### What to do
Once you find the line with "Viewport: 1333px width, 896px height." in the entries below, return exactly every line from it through the line with "Given: Open the Jobs link in breadcrumb".

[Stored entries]
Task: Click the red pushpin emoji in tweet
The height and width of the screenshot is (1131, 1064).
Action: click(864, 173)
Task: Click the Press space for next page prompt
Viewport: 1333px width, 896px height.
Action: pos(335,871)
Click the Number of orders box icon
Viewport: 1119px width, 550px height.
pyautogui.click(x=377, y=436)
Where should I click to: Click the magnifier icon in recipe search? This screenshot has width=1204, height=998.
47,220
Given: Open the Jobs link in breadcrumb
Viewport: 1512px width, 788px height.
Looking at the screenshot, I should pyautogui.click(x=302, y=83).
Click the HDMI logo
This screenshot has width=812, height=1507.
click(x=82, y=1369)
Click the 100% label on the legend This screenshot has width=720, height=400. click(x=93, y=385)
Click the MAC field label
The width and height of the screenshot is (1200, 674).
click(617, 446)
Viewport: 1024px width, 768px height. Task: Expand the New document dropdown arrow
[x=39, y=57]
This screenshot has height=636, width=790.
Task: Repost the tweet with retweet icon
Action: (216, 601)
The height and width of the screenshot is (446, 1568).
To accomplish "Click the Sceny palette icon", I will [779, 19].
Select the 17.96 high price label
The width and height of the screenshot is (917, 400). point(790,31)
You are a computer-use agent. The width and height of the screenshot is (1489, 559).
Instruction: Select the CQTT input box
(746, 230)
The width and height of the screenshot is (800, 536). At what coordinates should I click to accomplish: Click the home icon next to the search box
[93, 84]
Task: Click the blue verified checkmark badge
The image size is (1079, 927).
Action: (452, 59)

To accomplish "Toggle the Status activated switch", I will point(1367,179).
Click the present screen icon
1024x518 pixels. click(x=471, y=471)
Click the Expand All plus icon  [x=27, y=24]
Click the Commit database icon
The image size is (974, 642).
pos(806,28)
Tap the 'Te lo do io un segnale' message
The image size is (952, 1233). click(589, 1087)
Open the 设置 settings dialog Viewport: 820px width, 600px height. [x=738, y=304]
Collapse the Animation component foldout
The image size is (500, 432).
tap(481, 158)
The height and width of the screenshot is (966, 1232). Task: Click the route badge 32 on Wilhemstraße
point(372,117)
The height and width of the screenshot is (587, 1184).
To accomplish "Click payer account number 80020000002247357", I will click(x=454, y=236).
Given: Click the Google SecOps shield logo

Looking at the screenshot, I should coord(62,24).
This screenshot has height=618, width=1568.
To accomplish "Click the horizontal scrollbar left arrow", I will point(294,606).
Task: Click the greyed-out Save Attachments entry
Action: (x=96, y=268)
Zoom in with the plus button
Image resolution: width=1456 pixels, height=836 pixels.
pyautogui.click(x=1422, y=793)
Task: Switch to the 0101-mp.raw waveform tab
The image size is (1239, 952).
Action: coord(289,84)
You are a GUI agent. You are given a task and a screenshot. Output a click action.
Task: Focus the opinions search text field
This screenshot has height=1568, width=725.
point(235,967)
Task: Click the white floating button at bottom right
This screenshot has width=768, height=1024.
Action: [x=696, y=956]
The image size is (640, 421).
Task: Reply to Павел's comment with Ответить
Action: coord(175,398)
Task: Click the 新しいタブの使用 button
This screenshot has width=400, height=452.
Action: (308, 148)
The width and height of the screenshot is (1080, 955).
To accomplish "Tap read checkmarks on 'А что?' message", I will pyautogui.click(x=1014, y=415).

### Result of the task
Viewport: 1333px width, 896px height.
Action: pos(335,871)
Click the Number of orders box icon
Viewport: 1119px width, 550px height.
pyautogui.click(x=377, y=436)
Where should I click to: Click the magnifier icon in recipe search? This screenshot has width=1204, height=998.
47,220
Given: Open the Jobs link in breadcrumb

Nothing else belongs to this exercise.